Climate-Friendly Management of Sanitary Waste

April 17, 2020

To mark World Intellectual Property Day 2020 Innovate for a Green Future, WIPO GREEN is showcasing a number of the climate-friendly technologies featured on the WIPO GREEN online database.

More than two billion tonnes of solid waste are generated annually across the world, a figure that the World Bank estimates will increase to 3.40 billion tonnes by 2050. At present, approximately 33 percent of global waste is not managed through environmentally-friendly methods, contributing to environmental pollution and degradation.

Disposal of sanitary waste, including menstrual products, in a climate-friendly manner remains a challenge. At any given time, over 800 million women around the world are menstruating. Many of them use disposable sanitary products such as menstrual pads, which can take over 800 years to decompose. In India alone, 12 billion sanitary napkins are used annually, with 98 percent of them ending up in landfill sites or lakes, seas and oceans.

group picture of PadCare Labs team
PadCare Labs team with their innovative technology Saneco. From left to right: Aasawari Kane (Project Assistant); Shriniwas Adhe (Engineering Intern); Ajinkya Dhariya (Founder & CEO); Krishna Malji (Design Engineer); Sarika Kulkarni (Product Engineer and Saneco's inventor). (Photo: Courtesy of PadCare Labs)

PadCare Labs, a start-up company from India, focuses on addressing the challenge of managing menstrual waste and finding greener alternatives to incineration (burning), which is the most common sanitary waste management practice in many countries. Their technology, Saneco: Sanitary napkin disposal and recycling unit, registered in the WIPO GREEN database, offers a safe and ecological method of sanitary waste disposal, helping to mitigate harmful environmental impacts.

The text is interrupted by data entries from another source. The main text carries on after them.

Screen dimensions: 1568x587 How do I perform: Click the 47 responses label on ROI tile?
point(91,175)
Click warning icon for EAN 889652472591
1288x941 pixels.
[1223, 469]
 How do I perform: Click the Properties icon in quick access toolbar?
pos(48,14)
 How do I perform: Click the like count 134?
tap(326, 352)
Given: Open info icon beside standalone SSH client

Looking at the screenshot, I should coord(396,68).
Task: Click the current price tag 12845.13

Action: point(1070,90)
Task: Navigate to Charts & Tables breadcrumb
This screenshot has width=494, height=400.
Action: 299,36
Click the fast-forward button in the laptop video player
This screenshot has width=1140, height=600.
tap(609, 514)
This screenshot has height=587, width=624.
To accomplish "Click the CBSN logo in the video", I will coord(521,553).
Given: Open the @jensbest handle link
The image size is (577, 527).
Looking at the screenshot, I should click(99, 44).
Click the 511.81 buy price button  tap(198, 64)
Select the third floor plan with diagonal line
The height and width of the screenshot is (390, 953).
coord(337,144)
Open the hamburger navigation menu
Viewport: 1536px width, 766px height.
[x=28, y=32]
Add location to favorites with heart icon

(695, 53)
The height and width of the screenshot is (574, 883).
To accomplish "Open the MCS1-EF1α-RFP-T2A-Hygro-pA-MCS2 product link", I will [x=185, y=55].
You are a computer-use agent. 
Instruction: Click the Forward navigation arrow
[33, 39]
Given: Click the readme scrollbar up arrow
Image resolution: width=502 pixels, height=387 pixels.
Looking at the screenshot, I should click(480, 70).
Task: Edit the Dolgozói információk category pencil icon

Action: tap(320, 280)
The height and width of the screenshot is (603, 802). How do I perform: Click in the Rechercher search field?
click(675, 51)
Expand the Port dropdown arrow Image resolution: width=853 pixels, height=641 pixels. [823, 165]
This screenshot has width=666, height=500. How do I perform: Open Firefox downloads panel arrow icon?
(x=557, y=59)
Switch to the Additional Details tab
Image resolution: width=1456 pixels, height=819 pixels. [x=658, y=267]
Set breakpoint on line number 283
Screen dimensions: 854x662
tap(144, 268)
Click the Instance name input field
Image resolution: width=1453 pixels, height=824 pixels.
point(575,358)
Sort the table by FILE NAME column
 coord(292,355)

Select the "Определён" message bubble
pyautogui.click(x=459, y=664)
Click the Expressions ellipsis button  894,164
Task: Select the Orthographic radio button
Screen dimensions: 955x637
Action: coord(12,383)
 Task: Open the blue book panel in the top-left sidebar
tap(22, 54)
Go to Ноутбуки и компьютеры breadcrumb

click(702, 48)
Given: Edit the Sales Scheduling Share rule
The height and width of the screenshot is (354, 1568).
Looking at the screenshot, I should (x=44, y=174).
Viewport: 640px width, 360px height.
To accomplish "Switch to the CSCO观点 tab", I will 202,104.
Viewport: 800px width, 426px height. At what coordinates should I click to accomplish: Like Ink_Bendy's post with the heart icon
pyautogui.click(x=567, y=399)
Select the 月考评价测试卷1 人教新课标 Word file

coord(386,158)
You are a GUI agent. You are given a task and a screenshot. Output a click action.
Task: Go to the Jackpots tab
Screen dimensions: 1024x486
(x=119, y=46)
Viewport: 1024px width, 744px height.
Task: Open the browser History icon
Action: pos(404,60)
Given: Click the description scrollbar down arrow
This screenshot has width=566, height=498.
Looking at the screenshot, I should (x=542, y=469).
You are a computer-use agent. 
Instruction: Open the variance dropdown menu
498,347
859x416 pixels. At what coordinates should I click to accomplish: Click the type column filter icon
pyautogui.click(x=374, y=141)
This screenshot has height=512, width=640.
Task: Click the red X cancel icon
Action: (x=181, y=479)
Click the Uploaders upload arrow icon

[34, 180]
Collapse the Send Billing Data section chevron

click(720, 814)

The technology was designed by a young female mechanical engineer and industrial designer, Sarika Kulkarni. In her recent interview with WIPO GREEN, Mrs. Kulkarni said that she was inspired to find a solution to this environmental challenge, which is still a social and cultural taboo in India, because it creates significant challenges for women.

(Photo: Courtesy of PadCare Labs)

Saneco is an eco-friendly recycling system that uses a "5D" (disinfection, decolorization, deodorization, deactivation and disintegration) chemo-mechanical process, which disposes of a sanitary napkin within 30 seconds. The process is odorless, colorless and smokeless meaning that the device can be installed easily in washrooms and individual cabins. The resulting byproduct can be recycled as fuel or material for the paper industry.

At present, the project is in a pre-commercialization stage. Five Saneco devices have been installed and are being piloted in Pune, India.

In terms of intellectual property (IP) protection, Saneco has submitted a patent application to protect its technology and is also seeking design and trademark rights over its innovative device.

(Photo: Courtesy of PadCare Labs)

Saneco is now seeking support from companies interested in switching to a greener sanitary waste management approach and in installing its device on their premises.

“With intellectual property (IP) and green innovation at the center of our start-up company, we are thrilled to celebrate this year’s World IP Day,” says Ajinkya Dhariya, Founder and CEO of the company PadCare Labs.

“Today we are truly making history and laying the groundwork for the future of our world; it depends on us, whether this future is going to be green and healthy, or otherwise. So today, I urge innovators around the globe to unite their efforts in making our lives more sustainable and eco-friendly, says Mr. Dhariya. Let’s innovate for a green future on World IP Day and every day!”


WIPO GREEN is a global marketplace for sustainable technology, supporting global efforts to address climate change. Through its online database and regional activities, WIPO GREEN connects green tech seekers and providers in order to catalyze green innovation and accelerate green tech transfer and diffusion.